Brief description of the activities and of the intermediate results: This report provides an update on the enrolment of the participating centers in the study "Identification and quantization of frailty in elderly patients in different care settings (fra-SET)" conducted under the supervision of Prof. Pasquale Abete, Principal Investigator, at the Department of Translational Medical Sciences of University of Naples Federico II. Prof. Pasquale Abete presented on 02.01.24 a request to the Campania 3 Ethics Committee for the expansion of the centers, motivated by the desire to improve the representativeness of the data and the applicability of the results, as well as by the opportunity to involve additional highly specialized centers in the care of the elderly in the Campania region, the request received a favourable opinion on 14.02.24 The patient enrolment process for the fra-SET study was started from 01.01.2024 and continues to be a key activity for the success of the study. We have reached 6% of our enrolment goal and expect to reach our goal by the target date. We summarize below the main points relating to patient enrolment: low/medium intensity of care=n.49; high intensity of care=18.
Main policy, industrial and scientific implications: Although frailty is now universally recognized as the main factor determining the burden and complexity of care, to date, there is no scientific evidence on the performance of the tools proposed for its evaluation in hospital settings with different intensity of care. Despite the numerous advantages, the frailty index (i.e. the more common tool to evaluate frailty. have the prolonged administration time as a limit of application. To overcome this limitation, a more streamlined tool for the assessment of multidimensional frailty. i.e. "fr-AGILE" has been recently created and validated with a diagnostic power comparable to that of the Frailty index. This index was created by selecting from "Frailty index" items the 10 most predictive of mortality homogeneously representative the four domains of "multidimensional" frailty (physical, mental, nutritional and socio-economic).

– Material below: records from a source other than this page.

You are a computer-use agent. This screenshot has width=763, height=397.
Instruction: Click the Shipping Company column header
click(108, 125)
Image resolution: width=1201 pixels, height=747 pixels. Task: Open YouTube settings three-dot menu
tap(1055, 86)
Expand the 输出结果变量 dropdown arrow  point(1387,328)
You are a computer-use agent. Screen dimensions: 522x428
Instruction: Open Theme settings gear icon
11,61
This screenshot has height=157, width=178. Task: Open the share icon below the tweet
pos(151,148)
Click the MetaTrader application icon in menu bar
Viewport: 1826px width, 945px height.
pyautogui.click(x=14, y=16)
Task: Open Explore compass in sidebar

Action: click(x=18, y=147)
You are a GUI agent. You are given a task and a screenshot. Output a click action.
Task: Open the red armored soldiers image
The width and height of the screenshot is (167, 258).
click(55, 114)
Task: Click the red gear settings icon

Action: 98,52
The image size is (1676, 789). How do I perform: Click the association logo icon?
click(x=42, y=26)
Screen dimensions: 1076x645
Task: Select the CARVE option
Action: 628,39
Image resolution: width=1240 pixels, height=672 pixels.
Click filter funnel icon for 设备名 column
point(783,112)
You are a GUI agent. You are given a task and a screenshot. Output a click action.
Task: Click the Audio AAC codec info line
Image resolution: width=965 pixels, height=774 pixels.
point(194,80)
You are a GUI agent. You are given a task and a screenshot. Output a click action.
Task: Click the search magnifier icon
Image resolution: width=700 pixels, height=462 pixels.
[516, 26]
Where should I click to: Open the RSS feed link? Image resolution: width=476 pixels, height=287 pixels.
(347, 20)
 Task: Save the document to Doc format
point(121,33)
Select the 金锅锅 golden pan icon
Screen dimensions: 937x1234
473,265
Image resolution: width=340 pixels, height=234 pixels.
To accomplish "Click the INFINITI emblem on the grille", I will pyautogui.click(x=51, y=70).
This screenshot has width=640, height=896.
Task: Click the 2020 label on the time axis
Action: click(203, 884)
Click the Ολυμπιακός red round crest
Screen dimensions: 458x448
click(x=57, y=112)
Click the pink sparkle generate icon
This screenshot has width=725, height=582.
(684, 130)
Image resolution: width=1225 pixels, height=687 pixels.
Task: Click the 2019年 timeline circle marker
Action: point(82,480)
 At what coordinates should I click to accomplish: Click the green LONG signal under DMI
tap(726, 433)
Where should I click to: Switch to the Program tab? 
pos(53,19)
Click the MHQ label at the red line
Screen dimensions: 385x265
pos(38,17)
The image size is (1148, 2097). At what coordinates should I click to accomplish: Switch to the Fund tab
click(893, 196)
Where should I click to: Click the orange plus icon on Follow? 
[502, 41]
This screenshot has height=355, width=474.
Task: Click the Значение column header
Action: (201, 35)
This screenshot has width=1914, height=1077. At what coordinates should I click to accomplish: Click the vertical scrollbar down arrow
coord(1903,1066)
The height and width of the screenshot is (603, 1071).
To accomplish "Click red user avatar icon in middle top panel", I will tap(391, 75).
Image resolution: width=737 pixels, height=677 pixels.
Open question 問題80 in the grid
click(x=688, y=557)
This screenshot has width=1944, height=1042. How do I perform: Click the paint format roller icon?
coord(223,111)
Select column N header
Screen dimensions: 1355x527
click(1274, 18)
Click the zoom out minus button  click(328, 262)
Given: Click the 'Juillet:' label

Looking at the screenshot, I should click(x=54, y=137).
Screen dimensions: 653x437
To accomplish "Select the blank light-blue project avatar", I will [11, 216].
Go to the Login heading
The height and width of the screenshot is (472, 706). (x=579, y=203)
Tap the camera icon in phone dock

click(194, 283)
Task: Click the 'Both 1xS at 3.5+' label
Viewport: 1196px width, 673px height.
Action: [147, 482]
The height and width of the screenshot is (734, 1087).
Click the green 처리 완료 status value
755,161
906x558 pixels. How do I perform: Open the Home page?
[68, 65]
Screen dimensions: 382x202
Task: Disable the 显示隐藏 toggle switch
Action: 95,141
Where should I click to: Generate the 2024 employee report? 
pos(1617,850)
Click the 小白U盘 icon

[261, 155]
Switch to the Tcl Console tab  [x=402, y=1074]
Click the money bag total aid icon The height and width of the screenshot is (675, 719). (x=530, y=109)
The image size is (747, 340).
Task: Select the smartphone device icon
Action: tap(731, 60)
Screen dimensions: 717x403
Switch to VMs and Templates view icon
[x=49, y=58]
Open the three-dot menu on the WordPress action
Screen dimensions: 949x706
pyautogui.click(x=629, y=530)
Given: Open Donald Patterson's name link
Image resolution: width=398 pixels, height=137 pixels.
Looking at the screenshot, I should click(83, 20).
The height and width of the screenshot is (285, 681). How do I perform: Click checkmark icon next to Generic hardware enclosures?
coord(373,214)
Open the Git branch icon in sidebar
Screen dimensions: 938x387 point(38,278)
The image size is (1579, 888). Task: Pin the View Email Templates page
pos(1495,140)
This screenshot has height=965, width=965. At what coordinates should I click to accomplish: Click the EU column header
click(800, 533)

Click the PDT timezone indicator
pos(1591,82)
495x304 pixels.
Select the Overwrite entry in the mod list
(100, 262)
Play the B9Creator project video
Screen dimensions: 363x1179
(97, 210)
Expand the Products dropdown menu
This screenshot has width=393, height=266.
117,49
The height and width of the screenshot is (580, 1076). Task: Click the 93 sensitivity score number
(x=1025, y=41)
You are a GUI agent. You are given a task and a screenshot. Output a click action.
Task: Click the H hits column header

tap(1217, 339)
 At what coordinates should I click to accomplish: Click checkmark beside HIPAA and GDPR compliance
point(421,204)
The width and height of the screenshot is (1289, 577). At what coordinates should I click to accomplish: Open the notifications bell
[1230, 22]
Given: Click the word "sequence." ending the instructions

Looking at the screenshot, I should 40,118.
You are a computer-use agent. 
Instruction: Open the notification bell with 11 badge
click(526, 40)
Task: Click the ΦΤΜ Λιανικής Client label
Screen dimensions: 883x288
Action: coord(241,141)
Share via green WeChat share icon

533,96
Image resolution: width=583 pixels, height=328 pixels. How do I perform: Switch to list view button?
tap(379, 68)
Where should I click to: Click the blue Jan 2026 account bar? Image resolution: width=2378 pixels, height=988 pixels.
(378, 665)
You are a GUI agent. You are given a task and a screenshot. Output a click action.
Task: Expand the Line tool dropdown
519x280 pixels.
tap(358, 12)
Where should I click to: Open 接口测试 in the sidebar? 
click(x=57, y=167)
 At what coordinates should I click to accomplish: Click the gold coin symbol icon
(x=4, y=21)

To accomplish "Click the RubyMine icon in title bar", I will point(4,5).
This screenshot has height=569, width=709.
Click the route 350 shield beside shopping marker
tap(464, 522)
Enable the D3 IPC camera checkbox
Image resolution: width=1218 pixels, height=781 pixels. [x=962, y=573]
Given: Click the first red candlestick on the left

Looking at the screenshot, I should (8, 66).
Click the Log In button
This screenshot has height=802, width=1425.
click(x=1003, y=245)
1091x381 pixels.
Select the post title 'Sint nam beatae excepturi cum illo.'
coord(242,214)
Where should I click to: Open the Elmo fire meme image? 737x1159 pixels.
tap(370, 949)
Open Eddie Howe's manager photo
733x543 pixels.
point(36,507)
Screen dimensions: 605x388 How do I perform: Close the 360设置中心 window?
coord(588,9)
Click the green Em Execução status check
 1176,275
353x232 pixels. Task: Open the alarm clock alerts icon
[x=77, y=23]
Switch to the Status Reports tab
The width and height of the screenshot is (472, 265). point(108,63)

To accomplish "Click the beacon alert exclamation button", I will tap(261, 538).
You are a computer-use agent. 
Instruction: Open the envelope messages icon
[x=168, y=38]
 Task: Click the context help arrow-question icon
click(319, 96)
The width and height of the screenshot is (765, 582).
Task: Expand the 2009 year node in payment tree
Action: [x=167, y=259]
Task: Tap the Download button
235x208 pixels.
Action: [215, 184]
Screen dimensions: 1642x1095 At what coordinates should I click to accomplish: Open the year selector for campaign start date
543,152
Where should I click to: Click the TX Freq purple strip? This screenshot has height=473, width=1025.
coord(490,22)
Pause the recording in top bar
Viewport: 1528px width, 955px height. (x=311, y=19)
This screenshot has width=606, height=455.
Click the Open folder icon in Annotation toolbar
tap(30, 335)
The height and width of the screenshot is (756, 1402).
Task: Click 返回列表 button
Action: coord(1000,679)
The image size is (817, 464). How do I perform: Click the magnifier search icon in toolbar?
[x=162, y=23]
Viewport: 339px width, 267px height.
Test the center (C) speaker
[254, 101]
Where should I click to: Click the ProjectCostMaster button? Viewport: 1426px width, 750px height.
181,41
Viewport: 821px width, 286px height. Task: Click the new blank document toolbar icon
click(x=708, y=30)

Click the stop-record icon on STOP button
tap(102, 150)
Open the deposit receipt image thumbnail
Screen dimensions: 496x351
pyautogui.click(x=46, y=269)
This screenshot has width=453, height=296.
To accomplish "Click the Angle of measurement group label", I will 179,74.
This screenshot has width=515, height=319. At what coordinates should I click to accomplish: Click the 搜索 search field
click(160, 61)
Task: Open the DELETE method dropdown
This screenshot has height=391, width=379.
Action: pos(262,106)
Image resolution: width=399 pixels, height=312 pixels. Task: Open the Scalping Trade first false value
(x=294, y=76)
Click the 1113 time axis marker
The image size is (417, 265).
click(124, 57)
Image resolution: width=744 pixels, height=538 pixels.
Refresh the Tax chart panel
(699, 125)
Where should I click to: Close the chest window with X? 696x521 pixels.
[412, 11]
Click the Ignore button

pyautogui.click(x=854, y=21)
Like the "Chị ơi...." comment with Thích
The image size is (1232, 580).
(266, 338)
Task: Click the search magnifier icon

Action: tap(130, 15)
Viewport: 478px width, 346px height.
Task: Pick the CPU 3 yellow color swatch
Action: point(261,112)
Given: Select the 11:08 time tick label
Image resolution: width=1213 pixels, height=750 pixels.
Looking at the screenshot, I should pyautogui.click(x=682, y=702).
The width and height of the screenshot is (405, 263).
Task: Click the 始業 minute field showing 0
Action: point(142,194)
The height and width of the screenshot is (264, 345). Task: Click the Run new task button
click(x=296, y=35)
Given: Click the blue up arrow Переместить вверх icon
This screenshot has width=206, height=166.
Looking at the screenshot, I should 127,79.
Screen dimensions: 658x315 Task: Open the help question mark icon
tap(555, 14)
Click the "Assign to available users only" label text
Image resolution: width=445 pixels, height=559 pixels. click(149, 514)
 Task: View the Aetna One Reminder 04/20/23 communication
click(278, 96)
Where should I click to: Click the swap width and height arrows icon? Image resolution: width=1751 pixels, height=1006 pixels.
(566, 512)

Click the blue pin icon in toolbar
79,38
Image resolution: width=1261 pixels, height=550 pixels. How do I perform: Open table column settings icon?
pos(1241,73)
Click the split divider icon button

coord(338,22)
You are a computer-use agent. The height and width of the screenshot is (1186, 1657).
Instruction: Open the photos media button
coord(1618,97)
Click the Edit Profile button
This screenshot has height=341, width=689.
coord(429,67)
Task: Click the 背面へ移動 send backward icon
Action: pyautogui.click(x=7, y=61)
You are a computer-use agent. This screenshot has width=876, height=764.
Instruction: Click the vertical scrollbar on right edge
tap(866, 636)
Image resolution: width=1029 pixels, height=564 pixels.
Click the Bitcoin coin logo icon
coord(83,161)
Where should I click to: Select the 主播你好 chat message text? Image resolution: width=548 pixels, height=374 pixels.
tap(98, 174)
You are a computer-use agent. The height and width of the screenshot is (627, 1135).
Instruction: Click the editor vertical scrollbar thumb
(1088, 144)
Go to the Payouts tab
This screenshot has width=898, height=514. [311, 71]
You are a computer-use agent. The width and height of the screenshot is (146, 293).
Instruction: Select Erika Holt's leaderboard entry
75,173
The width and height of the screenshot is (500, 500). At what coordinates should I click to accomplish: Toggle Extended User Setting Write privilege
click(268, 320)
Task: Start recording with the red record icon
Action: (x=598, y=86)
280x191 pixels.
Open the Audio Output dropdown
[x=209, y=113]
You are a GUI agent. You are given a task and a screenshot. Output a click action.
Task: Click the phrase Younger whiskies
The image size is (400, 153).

Thus, preliminary results are obtained by using fr-AGILE tool for identification and quantification of frailty of older patients hospitalized at different intensity of care.
The enrollment keeps on going, reaching 15.5% of our enrolment goal and expect to reach our goal by the target date. We summarize below the main points relating to patient enrolment: low/medium intensity of care=n.79; high intensity of care=45.
The enrollment keeps on going, reaching 23.3% of our enrolment goal and expect to reach our goal by the target date. We summarize below the main points relating to patient enrolment: low/medium intensity of care=n.115; high intensity of care=71.
The enrollment keeps on going, reaching 39.3% of our enrolment goal and expect to reach our goal by the target date. We summarize below the main points relating to patient enrolment: low/medium intensity of care=n.215; high intensity of care=100.